I had a heated argument with myself this morning.
This is our first free weekend in a very long time. I had the idea that I might like to do some writing. Well, one part of me wanted to do some writing. I think. It was hard to tell, because as soon as it had the idea, another part shouted ‘No! I don’t want to write blogs, just because I have to. It’s my day off! Don’t make me!’
This resistant part is familiar to me. It bucks like a horse whenever I try to push it where it doesn’t want to go, especially if it’s on a day off. It’s got really sensitive because it spends quite a lot of the week being dragged around from place to place like a recalcitrant child, regardless of whether it wants to be or not.

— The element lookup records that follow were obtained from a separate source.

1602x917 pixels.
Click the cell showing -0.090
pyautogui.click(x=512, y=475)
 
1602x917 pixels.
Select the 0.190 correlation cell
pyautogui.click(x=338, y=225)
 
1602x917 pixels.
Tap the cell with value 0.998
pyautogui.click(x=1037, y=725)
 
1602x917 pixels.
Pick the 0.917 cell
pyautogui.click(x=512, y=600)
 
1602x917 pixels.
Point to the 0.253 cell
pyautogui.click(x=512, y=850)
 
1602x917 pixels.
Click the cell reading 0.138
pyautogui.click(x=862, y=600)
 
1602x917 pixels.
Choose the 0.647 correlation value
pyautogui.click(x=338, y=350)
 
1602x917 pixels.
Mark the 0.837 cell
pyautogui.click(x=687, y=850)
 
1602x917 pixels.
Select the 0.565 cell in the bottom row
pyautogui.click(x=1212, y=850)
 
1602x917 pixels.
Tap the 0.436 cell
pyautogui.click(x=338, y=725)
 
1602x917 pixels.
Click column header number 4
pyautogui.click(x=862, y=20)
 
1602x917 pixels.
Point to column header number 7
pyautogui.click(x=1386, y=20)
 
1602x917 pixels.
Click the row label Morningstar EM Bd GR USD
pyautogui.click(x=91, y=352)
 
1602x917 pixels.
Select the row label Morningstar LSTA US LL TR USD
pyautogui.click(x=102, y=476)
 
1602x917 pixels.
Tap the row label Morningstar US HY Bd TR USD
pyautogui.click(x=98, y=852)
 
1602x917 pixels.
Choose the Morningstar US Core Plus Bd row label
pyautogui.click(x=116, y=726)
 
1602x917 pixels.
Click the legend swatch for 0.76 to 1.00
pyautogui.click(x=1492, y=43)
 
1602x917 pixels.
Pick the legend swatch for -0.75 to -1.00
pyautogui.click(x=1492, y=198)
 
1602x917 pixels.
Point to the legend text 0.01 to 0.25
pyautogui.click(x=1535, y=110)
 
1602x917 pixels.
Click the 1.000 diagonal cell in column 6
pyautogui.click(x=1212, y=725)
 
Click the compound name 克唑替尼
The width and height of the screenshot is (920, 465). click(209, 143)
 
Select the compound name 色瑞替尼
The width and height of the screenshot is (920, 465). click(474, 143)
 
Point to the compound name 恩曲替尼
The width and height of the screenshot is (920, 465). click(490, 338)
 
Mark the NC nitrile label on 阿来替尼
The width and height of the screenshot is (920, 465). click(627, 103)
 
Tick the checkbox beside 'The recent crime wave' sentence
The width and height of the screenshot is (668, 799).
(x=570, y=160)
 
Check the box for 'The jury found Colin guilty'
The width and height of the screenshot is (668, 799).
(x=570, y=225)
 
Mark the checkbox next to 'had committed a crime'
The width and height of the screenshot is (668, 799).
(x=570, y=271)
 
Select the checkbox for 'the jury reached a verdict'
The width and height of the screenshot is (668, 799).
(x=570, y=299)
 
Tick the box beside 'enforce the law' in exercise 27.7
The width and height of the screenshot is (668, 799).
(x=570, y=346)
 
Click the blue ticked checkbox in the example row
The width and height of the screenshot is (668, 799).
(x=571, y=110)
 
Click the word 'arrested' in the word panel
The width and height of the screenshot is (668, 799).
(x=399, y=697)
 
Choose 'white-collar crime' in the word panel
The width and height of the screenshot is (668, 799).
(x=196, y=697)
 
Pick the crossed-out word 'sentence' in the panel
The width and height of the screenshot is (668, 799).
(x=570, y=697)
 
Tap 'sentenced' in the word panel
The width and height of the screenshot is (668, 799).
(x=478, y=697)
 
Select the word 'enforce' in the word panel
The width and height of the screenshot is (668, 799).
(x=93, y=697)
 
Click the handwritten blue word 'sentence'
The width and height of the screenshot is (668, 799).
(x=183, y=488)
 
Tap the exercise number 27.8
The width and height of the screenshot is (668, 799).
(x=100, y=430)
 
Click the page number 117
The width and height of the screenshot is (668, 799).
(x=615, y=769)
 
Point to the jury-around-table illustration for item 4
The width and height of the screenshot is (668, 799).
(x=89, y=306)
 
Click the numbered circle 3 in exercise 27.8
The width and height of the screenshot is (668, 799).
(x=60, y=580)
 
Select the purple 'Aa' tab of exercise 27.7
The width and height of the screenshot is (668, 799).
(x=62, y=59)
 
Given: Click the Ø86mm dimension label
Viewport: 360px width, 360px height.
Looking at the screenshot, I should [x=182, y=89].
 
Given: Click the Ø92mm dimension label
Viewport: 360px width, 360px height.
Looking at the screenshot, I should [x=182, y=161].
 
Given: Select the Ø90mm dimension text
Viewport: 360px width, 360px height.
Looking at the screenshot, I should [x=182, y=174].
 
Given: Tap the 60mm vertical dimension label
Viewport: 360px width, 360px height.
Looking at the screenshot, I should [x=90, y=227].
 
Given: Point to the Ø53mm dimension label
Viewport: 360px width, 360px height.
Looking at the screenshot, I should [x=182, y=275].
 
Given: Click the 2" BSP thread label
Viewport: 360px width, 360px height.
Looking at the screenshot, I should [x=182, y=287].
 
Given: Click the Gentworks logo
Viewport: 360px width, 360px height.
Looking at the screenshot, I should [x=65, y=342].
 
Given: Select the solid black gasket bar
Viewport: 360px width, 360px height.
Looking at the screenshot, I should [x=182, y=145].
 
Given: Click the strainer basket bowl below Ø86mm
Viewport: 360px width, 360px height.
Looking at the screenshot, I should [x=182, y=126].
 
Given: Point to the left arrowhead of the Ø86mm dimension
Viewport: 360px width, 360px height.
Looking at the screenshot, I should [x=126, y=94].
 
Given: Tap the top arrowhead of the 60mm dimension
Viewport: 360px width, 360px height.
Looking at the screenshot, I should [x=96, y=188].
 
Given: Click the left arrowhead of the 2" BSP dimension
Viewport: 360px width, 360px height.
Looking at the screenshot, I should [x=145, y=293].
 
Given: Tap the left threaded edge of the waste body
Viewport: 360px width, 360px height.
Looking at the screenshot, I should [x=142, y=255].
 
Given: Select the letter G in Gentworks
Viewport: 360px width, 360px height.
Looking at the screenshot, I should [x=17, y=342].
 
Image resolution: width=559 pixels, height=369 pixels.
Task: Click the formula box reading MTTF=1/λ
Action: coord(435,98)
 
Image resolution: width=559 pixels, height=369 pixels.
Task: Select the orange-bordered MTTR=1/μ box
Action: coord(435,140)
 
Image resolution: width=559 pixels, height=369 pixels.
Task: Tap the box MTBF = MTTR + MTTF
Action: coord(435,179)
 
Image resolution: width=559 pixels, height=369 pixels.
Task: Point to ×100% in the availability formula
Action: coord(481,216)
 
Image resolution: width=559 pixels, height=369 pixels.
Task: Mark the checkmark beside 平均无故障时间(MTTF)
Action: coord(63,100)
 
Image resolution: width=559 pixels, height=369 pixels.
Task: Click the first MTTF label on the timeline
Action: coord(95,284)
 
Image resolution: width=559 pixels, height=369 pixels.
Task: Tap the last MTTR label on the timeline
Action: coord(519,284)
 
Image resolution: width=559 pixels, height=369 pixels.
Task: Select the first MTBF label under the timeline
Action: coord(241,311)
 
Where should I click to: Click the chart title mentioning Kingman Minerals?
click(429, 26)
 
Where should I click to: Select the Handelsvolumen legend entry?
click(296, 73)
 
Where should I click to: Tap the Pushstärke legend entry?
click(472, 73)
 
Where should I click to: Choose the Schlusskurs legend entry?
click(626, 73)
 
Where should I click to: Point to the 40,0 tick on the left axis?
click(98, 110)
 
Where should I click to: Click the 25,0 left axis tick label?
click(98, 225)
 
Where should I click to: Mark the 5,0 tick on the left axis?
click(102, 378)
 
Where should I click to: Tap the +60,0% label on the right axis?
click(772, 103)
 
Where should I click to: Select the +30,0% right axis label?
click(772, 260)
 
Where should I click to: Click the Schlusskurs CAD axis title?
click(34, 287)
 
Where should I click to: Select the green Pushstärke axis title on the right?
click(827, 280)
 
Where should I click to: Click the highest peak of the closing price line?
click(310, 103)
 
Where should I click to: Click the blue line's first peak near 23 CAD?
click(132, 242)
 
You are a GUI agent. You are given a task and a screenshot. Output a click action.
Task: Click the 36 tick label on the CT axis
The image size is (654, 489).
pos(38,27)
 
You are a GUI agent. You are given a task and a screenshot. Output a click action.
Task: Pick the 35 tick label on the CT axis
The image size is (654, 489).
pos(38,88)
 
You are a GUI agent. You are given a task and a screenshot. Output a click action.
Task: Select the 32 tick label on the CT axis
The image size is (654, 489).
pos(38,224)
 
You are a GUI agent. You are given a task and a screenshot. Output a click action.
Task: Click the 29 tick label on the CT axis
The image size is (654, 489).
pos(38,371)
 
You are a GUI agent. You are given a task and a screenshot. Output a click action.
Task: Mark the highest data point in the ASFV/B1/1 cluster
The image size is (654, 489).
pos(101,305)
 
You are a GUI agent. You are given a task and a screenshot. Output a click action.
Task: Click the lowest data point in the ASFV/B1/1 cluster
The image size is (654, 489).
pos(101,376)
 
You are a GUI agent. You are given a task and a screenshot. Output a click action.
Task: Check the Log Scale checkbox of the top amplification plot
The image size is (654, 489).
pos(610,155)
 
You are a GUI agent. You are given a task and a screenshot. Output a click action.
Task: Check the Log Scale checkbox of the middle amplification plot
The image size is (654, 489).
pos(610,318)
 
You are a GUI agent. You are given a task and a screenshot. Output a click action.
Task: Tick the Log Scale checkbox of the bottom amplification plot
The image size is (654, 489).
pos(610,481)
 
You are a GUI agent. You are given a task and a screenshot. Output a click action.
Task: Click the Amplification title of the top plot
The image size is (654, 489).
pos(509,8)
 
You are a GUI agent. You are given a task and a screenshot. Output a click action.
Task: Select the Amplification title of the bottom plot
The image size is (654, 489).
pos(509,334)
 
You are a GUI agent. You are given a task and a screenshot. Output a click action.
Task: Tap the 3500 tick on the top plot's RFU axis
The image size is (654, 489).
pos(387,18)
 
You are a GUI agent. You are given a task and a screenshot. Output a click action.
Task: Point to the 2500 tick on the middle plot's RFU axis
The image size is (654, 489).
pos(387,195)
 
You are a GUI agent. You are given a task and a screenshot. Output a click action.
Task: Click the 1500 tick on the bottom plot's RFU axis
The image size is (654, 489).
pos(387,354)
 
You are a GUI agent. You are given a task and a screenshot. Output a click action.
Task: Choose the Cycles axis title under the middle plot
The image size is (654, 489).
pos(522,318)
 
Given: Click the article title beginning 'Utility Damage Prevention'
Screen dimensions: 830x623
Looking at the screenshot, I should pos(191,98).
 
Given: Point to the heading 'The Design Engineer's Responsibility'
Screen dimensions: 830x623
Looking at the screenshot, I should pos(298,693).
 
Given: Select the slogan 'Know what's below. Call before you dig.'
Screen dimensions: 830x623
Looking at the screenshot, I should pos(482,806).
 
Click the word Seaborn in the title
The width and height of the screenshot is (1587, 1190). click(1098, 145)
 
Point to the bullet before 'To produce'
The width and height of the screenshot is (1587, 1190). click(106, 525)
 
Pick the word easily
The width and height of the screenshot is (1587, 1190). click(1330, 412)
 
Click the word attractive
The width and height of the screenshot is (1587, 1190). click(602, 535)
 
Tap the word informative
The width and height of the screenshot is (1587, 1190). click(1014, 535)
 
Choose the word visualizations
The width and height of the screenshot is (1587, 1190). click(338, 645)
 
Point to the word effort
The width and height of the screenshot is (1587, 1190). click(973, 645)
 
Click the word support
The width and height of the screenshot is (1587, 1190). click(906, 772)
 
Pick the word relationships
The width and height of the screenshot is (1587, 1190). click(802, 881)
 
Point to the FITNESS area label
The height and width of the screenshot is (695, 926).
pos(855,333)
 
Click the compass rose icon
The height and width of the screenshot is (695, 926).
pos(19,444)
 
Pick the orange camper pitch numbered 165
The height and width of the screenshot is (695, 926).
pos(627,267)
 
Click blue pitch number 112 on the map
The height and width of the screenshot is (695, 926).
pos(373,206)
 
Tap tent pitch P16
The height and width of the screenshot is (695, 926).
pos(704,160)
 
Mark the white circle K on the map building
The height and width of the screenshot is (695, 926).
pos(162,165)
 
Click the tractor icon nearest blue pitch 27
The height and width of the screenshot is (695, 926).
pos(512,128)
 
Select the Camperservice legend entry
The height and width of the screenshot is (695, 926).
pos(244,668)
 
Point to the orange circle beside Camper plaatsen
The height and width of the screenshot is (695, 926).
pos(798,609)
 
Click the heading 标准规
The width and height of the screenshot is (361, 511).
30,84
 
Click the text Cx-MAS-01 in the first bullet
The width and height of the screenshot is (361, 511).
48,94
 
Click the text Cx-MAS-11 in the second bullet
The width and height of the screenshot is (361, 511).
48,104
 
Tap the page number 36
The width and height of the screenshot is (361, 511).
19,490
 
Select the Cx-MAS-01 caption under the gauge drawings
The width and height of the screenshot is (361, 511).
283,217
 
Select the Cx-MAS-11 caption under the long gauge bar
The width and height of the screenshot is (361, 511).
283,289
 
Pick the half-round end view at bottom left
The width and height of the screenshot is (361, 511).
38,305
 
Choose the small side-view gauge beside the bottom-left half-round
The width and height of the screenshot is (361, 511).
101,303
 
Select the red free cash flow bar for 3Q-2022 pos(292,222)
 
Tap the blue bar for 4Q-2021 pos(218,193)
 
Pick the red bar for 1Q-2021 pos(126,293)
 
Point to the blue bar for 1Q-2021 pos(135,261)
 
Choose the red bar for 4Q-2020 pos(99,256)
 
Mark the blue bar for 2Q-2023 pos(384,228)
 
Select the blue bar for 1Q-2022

My cat Roshi has just come in from outside. He came over to me and stretched his front legs out in greeting. I paused from writing to keep his purr stoked for a while. Roshi often likes to sit in boxes, or on the pink cushion under my desk. He likes to disappear under rugs. He didn’t come over to greet me just now because he thought he ought to. He sits under my desk because he likes it under there. I don’t get the sense that cats do may things because they ‘ought’ to. They are generally uncomplicated beasts.
Alas, we are more complicated than cats. But what we can do, when we get into arguments with ourselves, is begin to sort out what all the different parts want. Rather than ignoring any of our parts and shutting them down or away, we can spend some time working out how we can keep all the different parts comfortable. We can bring them along with us.
Also present, almost out of sight, was my Writer part, who loves stringing words into lines, and who just wanted to play.
Rather than shutting up the Child, I reassured it that I would only write for as long as I wanted to, and that we’d go out and do something fun this afternoon. I reminded the Child that I enjoyed writing. I reminded the Striver that it was my day off, and that I had a quiet week ahead – there was actually no need to ‘get ahead’ – although I appreciated it’s input. They both seemed happier, and so I began. And here I am. I had fun!
And now it’s time to save the other writing I’ve done, to publish this post, and to go on a walk in the winter sunshine.
When do you get into arguments with yourself? What are all the different parts? What do they want or what are they worried about? Can you imagine that the different parts are all trying to help you in their way, even if they do things that cause real problems for you? How could you talk to them all in turn, and find a way to negotiate with them? Could you bring them all along in the decision you make?